### AVAILABLE DATA
------

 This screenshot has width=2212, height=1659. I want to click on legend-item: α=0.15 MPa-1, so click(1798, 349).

------

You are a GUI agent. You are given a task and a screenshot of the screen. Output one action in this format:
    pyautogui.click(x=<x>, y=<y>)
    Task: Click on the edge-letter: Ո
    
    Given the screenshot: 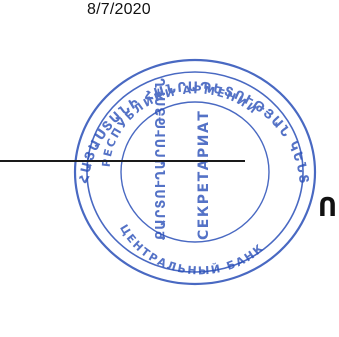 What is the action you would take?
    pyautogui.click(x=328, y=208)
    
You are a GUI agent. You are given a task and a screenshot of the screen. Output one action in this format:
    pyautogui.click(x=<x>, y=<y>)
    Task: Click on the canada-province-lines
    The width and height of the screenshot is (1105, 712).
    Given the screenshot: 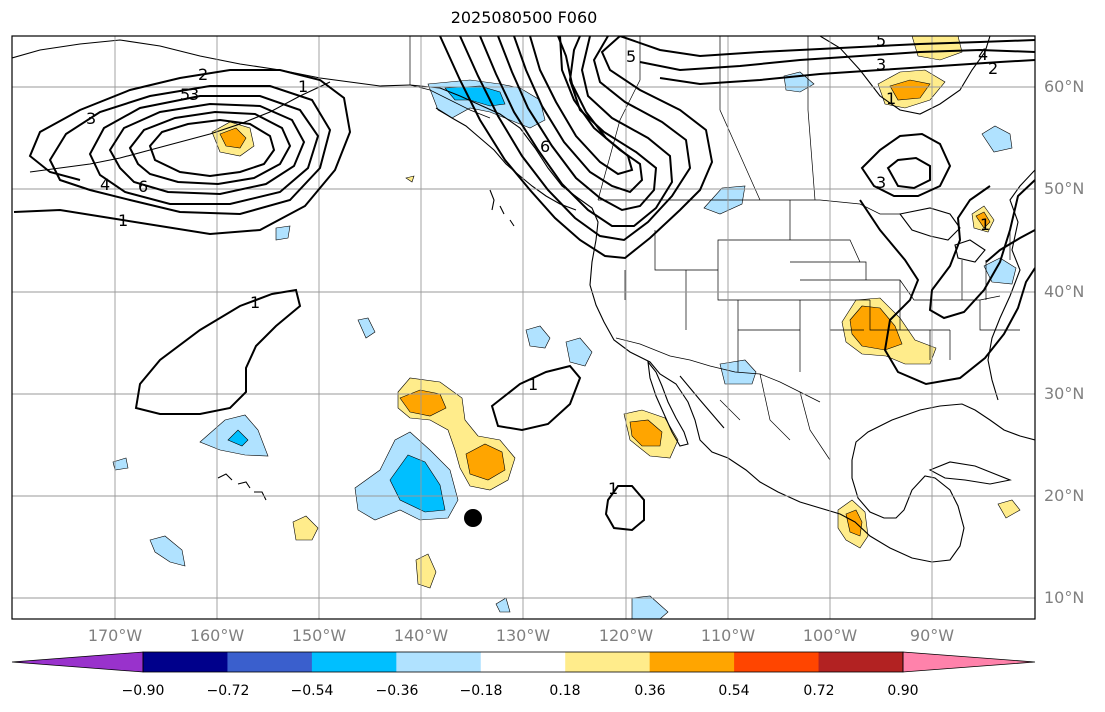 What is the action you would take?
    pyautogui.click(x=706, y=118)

------

### ASSIGNMENT
How many lines in the rows above contain the string "height"? Reply with the number only.

### YOUR RESPONSE
2